The debate over the bank tax is rooted in the G20 pledge to ensure taxpayers don't pay for future bailouts of financial institutions. While everyone agrees on that issue, the debate is about how to achieve that goal. Most European countries, with the backing of the International Monetary Fund, say this is would best be done by raising money from the banks directly. But to work, a tax would have to be applied broadly. Otherwise, financial institutions could try to avoid the fees by fleeing to non-tax jurisdictions.

Canada's counterproposal is to make banks raise "embedded contingent capital," which Canadian officials argue would ensure taxpayers avoid paying for future bailouts by shifting the burden to shareholders, who would see their existing stake diluted when the contingent bonds were converted to equity.

Mr. Flaherty didn't say how Canada's "contingent capital" idea was received during his meetings with India's finance minister, Pranab Mukherjee, and the country's G20 sherpa Montek Singh Ahluwalia. In academic circles, the concept is coming under greater scrutiny, and some are skeptical.

Among the unknowns is how markets would react when a bank triggered its contingent capital. Rather than strengthen the bank, investors could see the move as a sign of weakness, which could lead to mass selling of the firm's shares or even a run on the bank itself by nervous deposit holders.

But Canada's agenda is bigger than the fighting the bank tax.

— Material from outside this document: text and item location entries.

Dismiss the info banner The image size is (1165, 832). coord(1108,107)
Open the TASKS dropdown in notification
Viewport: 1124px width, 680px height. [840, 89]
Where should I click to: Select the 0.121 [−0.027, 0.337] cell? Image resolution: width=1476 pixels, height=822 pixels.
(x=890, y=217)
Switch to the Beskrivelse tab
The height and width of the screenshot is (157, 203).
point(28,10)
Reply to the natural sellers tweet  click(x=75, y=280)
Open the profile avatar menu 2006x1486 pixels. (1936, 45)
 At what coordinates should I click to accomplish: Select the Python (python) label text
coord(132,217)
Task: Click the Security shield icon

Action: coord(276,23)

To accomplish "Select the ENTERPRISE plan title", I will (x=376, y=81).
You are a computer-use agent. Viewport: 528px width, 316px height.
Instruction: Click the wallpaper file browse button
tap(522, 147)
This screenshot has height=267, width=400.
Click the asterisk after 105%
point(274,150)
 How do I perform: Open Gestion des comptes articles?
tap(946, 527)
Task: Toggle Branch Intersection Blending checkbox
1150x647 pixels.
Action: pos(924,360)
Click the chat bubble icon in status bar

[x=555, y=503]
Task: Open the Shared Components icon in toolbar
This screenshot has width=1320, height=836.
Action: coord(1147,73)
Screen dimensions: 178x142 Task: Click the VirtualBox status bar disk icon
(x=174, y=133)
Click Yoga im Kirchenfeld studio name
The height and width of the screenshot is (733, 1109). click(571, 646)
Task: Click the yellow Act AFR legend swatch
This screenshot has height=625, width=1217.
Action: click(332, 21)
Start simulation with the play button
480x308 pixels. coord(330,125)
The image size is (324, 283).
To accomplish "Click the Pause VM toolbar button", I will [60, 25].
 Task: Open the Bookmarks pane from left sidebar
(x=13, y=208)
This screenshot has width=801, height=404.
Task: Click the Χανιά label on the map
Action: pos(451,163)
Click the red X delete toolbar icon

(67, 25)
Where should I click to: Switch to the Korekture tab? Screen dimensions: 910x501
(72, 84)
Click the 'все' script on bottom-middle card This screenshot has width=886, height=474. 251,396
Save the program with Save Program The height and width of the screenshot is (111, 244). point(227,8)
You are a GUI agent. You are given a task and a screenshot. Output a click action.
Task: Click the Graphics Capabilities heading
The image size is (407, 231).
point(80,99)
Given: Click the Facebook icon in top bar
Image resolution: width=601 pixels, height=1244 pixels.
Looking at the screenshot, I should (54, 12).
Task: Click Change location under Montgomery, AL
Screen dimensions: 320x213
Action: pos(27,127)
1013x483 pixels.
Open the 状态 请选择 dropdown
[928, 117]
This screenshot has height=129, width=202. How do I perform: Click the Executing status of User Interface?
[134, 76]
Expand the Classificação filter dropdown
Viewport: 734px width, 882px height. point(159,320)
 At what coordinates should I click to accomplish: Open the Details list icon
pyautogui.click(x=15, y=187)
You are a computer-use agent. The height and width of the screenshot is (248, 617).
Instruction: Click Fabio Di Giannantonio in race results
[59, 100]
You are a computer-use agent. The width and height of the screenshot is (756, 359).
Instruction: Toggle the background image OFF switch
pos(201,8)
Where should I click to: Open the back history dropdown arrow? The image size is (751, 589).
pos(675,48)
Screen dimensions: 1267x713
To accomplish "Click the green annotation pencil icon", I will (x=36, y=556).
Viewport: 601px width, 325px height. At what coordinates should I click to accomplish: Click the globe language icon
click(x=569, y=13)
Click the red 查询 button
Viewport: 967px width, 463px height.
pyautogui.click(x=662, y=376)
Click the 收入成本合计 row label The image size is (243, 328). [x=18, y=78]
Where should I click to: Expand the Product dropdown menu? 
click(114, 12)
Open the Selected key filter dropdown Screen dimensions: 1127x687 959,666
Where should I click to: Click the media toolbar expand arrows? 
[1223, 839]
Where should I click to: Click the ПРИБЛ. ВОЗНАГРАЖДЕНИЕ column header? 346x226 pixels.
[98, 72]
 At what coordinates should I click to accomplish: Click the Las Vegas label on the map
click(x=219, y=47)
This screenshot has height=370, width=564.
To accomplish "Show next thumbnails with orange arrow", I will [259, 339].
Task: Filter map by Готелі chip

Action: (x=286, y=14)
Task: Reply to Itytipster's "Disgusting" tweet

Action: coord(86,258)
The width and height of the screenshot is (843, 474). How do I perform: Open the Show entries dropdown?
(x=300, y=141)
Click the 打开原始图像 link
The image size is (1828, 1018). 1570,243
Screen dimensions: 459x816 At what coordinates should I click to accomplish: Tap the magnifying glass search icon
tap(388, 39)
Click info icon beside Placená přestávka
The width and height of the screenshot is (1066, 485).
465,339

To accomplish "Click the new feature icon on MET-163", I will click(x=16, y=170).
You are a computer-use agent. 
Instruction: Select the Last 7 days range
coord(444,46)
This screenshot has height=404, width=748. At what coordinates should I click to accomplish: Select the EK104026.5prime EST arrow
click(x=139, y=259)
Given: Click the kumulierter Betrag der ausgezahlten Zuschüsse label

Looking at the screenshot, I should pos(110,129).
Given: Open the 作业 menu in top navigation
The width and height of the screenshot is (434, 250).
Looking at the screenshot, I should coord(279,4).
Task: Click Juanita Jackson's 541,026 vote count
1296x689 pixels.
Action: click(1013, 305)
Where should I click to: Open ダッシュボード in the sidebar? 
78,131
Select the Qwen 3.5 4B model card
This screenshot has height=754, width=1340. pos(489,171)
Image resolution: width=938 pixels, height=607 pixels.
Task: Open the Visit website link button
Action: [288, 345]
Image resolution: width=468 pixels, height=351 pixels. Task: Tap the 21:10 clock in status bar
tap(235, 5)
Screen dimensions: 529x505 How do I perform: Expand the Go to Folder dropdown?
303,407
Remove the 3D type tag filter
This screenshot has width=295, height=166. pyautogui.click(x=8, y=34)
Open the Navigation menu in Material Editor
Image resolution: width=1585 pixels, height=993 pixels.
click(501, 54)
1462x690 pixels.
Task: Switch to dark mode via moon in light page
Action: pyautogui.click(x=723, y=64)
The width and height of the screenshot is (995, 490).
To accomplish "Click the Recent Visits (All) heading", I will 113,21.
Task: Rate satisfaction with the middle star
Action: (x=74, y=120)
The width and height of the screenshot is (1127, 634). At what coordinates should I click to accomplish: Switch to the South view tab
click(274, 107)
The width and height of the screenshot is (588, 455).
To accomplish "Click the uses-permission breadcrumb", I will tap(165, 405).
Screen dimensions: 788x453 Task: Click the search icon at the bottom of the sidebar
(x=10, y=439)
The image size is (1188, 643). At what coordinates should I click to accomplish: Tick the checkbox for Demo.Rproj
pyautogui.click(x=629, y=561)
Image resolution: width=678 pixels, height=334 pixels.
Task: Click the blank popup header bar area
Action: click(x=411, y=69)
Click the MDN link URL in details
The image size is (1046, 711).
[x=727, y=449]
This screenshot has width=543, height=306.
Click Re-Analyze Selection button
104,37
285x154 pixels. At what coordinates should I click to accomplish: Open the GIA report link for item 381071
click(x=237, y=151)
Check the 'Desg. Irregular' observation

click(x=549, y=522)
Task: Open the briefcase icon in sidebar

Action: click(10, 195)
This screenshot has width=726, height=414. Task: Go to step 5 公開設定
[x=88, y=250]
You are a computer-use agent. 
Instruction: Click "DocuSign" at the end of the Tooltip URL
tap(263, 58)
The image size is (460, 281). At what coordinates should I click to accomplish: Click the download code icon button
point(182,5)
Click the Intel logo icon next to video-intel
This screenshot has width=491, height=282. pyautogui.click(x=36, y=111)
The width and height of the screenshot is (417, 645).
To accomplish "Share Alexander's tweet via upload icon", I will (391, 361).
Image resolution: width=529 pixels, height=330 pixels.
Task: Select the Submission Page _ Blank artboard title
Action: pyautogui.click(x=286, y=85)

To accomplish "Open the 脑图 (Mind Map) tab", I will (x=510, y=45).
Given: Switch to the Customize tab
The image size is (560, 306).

As the euro fell to its lowest level in four years amid worries Europe's debt crisis will impede economic growth, Mr. Flaherty talked to Indian officials about the need for fiscal constraint in the G20, echoing the message of a letter Mr. Harper sent to the other 19 leaders in the group on Monday.

In Toronto, leaders will attempt to co-ordinate their domestic economic policies to foster "sustainable" global economic growth, which includes ensuring the expansion in India and other emerging markets makes up for what will be lost in the U.S. and Europe, which must save to constrain massive private and public debts.

Building such a framework is "all the more important given what has evolved in Europe of late, including fiscal consolidation and the clear need for fiscal consolidation to proceed and proceed now," Mr. Flaherty said.

When asked if Europe's woes could spread, Mr. Flaherty said, "Not yet, not that I have seen." But he added: "We have to obviously be cautious and vigilant."